Wednesday, January 25, 2006

SOA and ANSI/SPARC 3-Schema
Applying Lessons from the Past

Some 30 years ago, back in 1975, the Database Management community experienced a great epiphany. It was called the ANSI/SPARC three-schema architecture referring to the Standards Planning and Requirements Committee (SPARC) of the American National Standards Institute Information Processing Systems (ANSI/X3) Committee.

The ANSI/SPARC architecture defined three separate schemas, or views, for describing data in a database:
  • External Schema or Application View
  • Conceptual Schema or Logical View
  • Internal Schema or Physical View

The Conceptual Schema describes data definitions unambiguously, independent of any particular data structure or data representation. Its intent is to represent an enterprise model of data and to support mappings from external to internal layers.

The External Schema describes the data corresponding to part of the conceptual schema as seen by one or more users or programs, as cast in a particular data model and as represented in a given programming language. Relational Views are a classic example of external schemas.

The Internal Schema describes how data is physically represented and structured on the storage media. In terms of data independence, the physical view completely separates a logical model from its underlying implementation.

Obviously, the ANSI/SPARC 3-Schema Data Model is now old hat. On the other hand, perhaps its fundamental principles ought to be applied to today's world of SOA services. One of the chief problems with services is imposing order around their definition and classification. After all, virtually anything with an API (Application Programming Interface) can be described as a service. That's pretty broad.

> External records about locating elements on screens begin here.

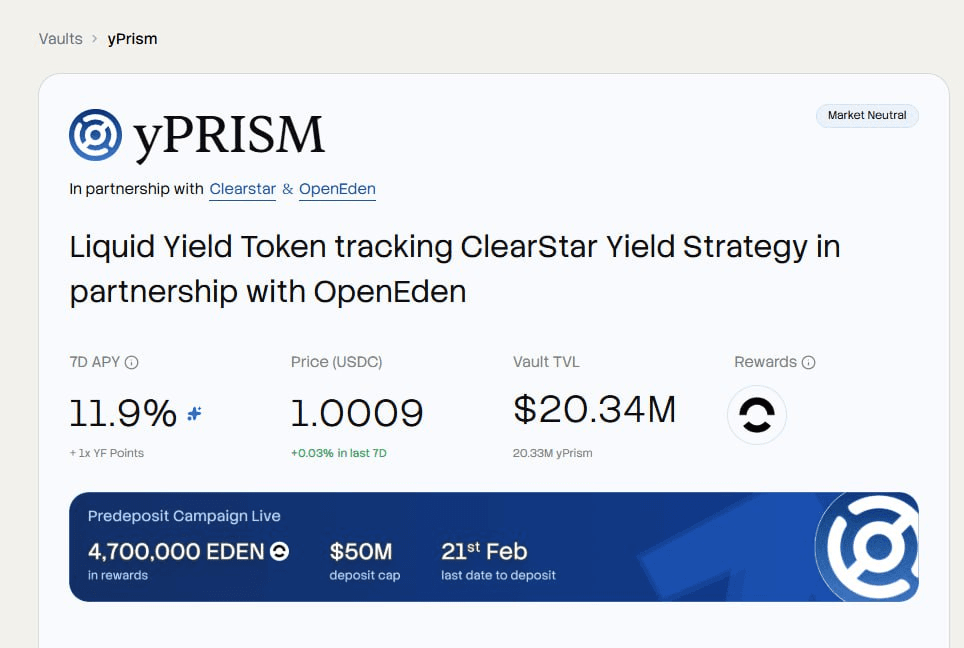Image resolution: width=964 pixels, height=648 pixels.
Task: Click the Predeposit Campaign Live heading
Action: pyautogui.click(x=184, y=516)
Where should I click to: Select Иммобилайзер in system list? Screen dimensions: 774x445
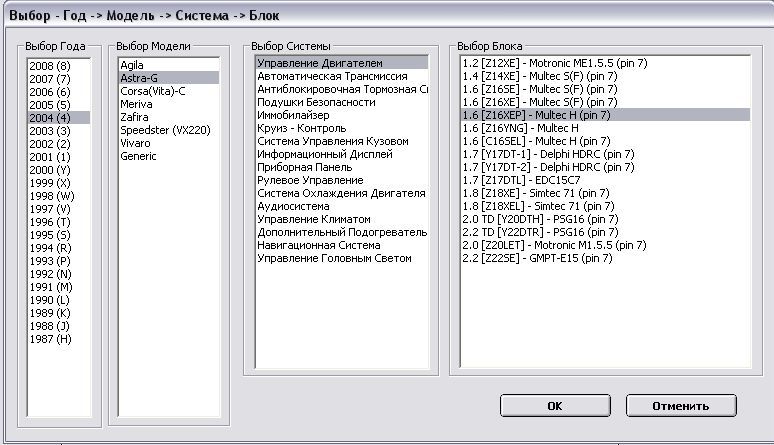tap(300, 115)
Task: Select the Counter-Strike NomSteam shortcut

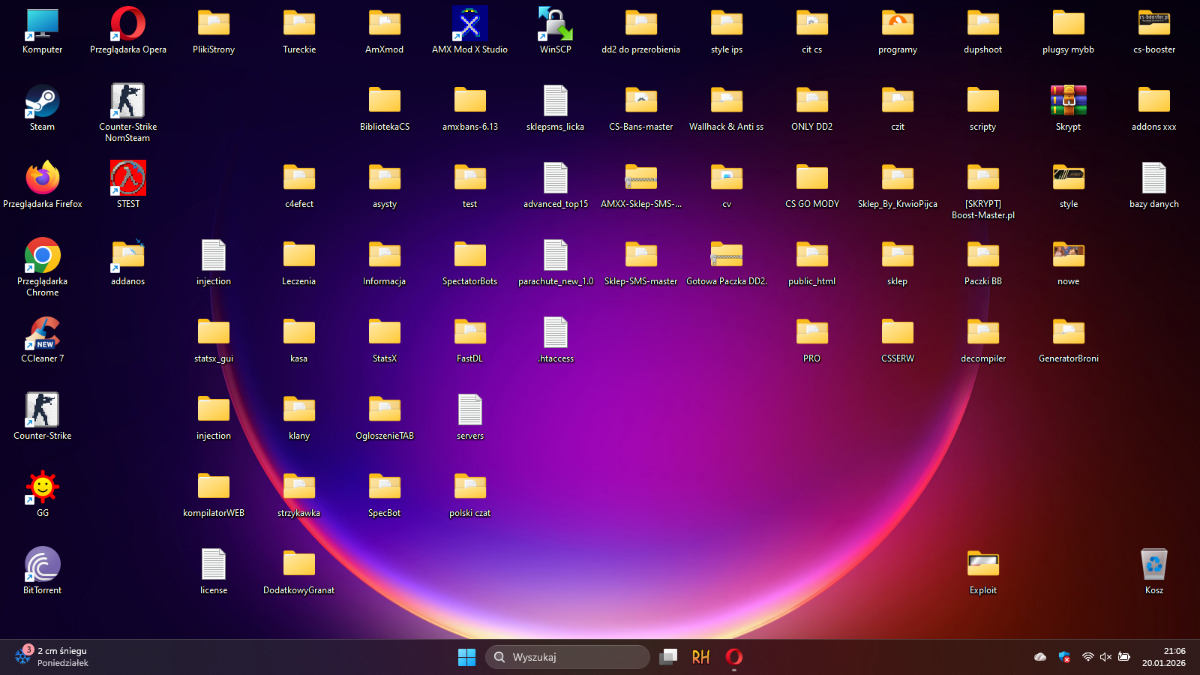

Imagine an enterprise or conceptual model of services. These would represent the core set of capabilities being offered and supported. The external view would then correspond to the usage of a service by an application or another service. The internal view would map to an underlying implementation of the service. While it's true that data and services are most definitely not the same, I believe both share the same basic need for a coherent way of organizing, classifying, and categorizing. The three schema approach has worked phenomenally well for data. I personally think it's worth considering for services too. As stand-up comedian Dennis Miller used to always say on his Saturday Night Live "Weekend Update" rants, "Of course, that's just my opinion. I could be wrong."

2 Comments:

Anonymous Anonymous said...

I plan to use the ANSI/SPARC three-schema approach to classify services as you describe and I also will use it to classify the inputs and the outputs. My thought is that doing the input and output analysis from the 3 schema perspective might provide some insight from a portfolio optimization and ontology definition perspective.

7:01 PM  
Anonymous Anonymous said...

I also like this way of representing services. ITIL could better be explained in these terms as well. Infrastructure of IT as internal, business services as conceptual, and ITIL processes as the external view.